• _Material for this task_
[Start of section]
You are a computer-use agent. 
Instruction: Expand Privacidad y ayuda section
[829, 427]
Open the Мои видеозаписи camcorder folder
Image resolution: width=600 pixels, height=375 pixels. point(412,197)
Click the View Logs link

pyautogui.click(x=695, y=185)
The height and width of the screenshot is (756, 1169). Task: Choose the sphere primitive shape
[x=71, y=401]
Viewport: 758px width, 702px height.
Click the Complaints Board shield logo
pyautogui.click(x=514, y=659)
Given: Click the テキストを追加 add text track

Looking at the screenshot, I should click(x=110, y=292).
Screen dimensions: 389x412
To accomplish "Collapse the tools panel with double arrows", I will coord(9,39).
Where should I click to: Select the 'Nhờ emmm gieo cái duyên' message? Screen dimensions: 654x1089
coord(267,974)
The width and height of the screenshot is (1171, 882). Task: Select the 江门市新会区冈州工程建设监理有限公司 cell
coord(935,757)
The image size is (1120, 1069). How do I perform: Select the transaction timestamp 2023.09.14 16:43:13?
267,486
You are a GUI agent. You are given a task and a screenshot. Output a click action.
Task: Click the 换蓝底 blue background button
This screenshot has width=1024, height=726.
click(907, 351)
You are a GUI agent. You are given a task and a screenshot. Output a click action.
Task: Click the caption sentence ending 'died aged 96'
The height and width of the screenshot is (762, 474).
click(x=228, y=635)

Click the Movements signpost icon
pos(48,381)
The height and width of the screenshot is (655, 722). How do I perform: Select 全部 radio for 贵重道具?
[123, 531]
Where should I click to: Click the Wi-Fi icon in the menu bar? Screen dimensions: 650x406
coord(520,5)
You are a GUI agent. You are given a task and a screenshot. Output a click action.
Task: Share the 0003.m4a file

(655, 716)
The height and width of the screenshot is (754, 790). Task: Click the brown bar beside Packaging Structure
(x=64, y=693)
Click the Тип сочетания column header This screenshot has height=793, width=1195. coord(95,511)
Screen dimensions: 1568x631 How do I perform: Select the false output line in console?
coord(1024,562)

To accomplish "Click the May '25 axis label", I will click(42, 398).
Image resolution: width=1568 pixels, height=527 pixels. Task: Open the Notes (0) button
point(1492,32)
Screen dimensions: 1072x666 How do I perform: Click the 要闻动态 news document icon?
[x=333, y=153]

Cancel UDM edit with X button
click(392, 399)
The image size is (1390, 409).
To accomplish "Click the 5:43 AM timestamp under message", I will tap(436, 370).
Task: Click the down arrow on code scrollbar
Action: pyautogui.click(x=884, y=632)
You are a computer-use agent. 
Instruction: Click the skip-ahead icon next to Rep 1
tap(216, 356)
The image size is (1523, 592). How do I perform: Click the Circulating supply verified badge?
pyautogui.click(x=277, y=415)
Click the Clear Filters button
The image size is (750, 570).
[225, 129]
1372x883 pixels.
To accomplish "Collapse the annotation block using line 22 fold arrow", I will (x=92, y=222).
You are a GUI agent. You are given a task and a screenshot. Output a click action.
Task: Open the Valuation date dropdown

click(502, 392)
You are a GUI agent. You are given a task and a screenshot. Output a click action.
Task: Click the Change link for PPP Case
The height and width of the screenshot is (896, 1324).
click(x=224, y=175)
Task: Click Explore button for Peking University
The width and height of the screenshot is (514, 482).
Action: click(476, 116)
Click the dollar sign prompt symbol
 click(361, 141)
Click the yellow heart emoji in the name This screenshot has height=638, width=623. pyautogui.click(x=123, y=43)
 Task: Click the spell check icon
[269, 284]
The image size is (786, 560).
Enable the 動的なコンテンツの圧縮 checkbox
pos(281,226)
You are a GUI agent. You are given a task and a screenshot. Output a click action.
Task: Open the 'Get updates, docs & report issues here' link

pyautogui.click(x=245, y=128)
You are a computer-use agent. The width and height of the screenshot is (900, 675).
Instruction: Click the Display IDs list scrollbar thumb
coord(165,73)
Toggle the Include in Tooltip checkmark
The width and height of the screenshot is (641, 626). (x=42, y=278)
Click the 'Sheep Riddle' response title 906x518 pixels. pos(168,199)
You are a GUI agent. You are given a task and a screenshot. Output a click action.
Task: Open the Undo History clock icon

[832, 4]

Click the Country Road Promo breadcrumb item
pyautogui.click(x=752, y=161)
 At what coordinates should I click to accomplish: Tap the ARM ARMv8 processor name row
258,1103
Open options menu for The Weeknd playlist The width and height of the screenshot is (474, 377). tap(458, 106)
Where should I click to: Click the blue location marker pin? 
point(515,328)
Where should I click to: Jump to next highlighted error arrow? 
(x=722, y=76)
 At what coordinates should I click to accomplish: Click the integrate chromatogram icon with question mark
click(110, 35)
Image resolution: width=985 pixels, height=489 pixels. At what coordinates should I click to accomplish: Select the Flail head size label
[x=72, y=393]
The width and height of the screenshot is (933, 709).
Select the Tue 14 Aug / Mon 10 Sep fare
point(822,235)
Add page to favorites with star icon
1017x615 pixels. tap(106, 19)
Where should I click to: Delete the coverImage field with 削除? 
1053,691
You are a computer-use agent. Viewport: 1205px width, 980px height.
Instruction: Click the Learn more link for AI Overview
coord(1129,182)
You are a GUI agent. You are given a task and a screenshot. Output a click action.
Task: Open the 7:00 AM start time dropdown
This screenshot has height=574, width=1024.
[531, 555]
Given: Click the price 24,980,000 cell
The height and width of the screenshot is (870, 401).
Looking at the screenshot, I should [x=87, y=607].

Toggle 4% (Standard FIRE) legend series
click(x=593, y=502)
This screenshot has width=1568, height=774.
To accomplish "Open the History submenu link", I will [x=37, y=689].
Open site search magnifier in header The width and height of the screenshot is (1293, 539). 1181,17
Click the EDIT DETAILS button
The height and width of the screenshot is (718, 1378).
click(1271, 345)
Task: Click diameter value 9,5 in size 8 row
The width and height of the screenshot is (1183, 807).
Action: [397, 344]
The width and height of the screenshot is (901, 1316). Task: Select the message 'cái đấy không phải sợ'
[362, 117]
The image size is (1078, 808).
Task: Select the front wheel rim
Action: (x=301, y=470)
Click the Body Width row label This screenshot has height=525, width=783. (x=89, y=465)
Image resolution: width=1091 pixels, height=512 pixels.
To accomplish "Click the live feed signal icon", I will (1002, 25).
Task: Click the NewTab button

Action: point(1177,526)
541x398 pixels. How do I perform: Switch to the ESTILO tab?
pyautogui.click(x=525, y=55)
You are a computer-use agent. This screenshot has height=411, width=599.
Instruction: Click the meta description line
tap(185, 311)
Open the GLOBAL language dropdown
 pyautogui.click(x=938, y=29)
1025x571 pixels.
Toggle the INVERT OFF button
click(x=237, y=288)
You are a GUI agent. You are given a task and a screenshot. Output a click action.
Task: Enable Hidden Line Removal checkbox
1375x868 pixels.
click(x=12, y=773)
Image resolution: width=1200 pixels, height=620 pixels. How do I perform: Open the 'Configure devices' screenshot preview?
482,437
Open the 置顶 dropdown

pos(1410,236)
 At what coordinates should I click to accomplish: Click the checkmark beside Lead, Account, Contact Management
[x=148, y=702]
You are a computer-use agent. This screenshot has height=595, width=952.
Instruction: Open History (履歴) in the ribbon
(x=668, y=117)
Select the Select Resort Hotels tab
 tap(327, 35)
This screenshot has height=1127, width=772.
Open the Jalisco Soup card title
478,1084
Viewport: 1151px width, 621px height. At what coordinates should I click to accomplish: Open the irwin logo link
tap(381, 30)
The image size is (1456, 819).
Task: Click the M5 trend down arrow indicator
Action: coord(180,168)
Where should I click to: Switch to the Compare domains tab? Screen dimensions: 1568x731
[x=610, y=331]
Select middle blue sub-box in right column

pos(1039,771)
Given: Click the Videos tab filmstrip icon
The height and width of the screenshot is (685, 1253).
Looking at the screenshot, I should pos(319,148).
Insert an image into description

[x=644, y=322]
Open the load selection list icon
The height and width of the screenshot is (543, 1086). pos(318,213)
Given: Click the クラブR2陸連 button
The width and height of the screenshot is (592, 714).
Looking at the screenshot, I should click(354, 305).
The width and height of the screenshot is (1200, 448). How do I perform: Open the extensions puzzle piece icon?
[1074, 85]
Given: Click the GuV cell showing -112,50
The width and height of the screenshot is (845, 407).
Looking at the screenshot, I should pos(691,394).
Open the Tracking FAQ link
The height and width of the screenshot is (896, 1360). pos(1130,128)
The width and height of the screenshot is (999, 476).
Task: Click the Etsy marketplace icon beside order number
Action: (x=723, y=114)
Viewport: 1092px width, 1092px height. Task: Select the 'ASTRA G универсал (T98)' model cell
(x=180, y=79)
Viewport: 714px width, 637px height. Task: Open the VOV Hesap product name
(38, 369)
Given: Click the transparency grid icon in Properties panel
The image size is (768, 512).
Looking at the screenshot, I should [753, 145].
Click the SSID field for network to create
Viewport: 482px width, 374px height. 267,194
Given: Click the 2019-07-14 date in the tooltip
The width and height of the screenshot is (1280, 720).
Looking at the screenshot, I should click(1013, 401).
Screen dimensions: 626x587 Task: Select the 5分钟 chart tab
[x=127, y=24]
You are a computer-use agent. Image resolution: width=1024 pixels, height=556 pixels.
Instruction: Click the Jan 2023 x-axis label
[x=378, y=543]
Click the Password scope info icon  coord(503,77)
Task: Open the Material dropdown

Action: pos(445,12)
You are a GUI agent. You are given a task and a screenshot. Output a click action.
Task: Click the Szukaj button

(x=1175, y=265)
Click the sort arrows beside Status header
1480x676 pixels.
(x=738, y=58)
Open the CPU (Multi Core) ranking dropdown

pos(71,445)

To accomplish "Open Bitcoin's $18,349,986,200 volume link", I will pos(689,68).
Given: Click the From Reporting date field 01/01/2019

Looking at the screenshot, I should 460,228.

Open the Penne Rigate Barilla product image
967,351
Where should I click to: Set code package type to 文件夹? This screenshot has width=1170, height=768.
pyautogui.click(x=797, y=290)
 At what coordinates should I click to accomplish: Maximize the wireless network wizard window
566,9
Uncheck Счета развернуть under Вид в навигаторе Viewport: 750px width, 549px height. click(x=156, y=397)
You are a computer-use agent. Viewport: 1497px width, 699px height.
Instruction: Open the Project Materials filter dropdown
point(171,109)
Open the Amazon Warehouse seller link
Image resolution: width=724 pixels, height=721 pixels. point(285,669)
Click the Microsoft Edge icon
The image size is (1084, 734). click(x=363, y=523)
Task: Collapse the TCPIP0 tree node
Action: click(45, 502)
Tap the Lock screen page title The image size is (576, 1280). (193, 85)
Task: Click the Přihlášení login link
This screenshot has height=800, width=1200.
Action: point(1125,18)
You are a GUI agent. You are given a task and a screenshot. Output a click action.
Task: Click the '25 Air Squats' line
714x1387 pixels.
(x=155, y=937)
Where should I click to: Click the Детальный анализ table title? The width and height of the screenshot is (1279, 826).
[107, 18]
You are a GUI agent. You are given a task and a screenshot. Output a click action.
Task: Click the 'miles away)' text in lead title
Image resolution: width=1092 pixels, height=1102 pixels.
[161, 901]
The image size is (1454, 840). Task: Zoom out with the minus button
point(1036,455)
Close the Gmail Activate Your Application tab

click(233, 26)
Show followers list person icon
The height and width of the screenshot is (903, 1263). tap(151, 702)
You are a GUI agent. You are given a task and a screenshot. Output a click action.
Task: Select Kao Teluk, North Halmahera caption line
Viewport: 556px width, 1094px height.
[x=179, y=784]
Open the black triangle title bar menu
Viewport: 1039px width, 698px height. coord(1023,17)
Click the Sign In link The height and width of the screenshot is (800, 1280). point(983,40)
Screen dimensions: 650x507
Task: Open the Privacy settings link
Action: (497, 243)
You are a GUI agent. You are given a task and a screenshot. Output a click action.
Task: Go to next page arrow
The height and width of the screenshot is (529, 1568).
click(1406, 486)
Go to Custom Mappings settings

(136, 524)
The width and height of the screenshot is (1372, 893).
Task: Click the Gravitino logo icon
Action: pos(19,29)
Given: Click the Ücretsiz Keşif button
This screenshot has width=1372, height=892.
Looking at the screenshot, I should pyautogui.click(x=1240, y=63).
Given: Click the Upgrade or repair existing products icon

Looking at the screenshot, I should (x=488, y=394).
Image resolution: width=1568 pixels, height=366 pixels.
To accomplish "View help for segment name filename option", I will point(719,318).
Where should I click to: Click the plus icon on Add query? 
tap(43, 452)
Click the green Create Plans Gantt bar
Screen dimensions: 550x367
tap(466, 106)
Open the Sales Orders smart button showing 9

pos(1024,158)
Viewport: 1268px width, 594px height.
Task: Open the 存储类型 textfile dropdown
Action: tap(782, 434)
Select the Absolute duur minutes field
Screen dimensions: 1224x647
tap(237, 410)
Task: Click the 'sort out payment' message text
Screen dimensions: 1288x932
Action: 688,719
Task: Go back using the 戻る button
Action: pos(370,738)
[End of section]
• _Problem to solve_
Copy out each line in the preceding records that contains "computer".

• _Task response_
You are a computer-use agent. 
You are a computer-use agent. 
You are a computer-use agent. The width and height of the screenshot is (900, 675).
You are a computer-use agent. Viewport: 1205px width, 980px height.
You are a computer-use agent. This screenshot has height=411, width=599.
You are a computer-use agent. This screenshot has height=595, width=952.
You are a computer-use agent. Image resolution: width=1024 pixels, height=556 pixels.
You are a computer-use agent. Viewport: 1497px width, 699px height.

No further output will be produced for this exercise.